> _Your instructions_:
Repeat the first line of the listing and each line after it, exactly, through the line containing "Click the factory".

> _Extracted material_:
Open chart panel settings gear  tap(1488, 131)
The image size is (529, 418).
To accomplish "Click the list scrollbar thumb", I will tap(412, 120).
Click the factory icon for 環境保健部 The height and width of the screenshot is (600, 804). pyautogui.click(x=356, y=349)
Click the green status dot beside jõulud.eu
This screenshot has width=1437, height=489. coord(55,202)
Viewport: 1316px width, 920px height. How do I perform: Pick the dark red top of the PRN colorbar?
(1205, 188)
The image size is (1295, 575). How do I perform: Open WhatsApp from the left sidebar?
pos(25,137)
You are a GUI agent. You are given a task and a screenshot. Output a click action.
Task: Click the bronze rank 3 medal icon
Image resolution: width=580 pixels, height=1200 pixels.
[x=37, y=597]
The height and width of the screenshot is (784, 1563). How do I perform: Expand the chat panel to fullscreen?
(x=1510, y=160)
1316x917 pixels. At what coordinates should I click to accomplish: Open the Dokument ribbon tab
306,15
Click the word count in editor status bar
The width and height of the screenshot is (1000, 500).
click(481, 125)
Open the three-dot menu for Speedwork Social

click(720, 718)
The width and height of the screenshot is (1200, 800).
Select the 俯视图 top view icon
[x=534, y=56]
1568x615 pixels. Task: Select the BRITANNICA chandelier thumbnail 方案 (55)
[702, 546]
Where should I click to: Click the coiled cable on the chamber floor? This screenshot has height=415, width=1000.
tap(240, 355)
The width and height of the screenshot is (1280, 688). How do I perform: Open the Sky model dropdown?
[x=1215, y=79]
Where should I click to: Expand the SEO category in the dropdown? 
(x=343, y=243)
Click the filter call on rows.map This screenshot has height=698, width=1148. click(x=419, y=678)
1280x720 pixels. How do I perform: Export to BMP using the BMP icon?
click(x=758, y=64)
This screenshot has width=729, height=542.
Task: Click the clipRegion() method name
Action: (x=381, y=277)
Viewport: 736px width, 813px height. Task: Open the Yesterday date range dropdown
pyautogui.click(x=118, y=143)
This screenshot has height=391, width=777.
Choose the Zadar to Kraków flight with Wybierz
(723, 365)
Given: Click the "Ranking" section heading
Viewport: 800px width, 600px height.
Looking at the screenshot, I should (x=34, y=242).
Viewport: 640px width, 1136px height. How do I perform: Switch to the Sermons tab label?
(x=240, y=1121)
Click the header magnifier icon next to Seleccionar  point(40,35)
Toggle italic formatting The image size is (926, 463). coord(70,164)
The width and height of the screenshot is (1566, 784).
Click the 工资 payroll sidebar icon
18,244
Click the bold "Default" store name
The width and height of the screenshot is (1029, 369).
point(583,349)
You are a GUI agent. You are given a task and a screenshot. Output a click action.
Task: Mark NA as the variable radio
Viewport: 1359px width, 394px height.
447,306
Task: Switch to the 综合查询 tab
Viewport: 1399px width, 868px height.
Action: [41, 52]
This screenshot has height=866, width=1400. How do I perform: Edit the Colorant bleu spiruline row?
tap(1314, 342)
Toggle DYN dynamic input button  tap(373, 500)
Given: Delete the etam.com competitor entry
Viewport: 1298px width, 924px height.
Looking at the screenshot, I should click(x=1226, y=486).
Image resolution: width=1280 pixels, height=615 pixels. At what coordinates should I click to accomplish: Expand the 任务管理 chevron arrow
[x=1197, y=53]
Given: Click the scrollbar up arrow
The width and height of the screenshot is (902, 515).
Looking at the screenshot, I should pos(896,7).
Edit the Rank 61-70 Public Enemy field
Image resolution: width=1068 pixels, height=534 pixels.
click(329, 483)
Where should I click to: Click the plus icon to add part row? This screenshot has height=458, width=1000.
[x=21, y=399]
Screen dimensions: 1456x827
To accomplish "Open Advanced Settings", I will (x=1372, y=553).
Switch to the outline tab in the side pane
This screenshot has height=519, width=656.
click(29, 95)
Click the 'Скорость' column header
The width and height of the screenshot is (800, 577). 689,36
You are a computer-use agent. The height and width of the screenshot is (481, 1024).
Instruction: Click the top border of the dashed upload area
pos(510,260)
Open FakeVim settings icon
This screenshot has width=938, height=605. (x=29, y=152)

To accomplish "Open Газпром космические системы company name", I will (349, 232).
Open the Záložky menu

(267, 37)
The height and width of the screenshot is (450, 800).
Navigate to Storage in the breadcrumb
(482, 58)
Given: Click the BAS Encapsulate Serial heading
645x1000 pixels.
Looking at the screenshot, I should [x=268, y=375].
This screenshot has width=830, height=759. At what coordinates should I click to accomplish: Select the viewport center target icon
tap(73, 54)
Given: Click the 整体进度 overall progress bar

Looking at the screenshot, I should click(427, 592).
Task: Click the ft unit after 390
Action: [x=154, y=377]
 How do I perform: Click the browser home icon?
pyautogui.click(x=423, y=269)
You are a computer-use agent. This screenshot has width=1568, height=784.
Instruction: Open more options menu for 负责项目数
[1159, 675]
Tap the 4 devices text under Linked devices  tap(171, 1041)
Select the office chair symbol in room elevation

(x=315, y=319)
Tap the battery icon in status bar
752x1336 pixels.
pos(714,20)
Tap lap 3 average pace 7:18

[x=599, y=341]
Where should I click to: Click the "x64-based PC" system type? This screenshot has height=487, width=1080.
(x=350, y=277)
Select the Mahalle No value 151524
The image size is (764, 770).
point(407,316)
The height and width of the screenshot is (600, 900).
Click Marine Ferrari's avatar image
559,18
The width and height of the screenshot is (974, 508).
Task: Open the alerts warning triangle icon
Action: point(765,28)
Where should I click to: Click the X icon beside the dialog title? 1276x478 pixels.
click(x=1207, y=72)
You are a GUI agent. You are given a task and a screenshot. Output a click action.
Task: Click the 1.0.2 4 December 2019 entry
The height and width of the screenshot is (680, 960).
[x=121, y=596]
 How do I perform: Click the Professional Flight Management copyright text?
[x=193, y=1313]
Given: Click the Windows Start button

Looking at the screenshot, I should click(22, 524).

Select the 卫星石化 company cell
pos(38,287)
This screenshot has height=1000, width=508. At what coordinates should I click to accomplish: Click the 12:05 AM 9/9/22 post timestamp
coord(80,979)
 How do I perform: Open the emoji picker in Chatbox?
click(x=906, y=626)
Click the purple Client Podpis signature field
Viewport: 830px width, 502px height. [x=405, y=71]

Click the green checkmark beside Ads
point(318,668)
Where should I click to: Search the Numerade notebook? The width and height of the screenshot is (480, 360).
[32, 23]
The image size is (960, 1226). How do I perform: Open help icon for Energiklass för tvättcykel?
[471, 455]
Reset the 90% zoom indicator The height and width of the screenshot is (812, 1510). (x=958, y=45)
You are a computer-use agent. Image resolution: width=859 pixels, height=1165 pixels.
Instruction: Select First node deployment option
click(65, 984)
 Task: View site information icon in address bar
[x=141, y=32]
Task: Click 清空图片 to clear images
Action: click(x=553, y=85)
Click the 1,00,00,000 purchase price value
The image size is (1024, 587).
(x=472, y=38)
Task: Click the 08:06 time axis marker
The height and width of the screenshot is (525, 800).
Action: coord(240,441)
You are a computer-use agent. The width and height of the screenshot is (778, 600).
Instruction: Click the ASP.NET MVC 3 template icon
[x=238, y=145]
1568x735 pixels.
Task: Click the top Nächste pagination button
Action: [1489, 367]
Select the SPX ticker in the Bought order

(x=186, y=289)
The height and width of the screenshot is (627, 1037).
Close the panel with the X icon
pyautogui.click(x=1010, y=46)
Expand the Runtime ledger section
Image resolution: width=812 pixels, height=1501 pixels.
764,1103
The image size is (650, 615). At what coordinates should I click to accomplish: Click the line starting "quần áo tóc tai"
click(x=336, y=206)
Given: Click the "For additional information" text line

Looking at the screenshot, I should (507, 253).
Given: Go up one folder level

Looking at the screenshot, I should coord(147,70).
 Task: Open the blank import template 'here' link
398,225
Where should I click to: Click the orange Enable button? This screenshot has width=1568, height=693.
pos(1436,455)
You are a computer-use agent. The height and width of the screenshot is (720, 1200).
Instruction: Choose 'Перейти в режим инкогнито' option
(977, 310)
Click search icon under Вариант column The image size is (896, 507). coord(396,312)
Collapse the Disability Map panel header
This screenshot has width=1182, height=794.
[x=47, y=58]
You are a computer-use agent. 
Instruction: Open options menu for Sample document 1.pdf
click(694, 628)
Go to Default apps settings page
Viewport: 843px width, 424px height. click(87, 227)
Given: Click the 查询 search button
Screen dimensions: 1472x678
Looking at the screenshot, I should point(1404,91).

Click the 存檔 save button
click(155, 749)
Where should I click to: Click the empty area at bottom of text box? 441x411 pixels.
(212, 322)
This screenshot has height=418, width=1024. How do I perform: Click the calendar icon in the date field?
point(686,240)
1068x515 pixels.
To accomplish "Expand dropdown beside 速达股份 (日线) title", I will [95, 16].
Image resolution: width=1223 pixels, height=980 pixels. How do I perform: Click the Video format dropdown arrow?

> _Solved exercise_:
Open chart panel settings gear  tap(1488, 131)
The image size is (529, 418).
To accomplish "Click the list scrollbar thumb", I will tap(412, 120).
Click the factory icon for 環境保健部 The height and width of the screenshot is (600, 804). pyautogui.click(x=356, y=349)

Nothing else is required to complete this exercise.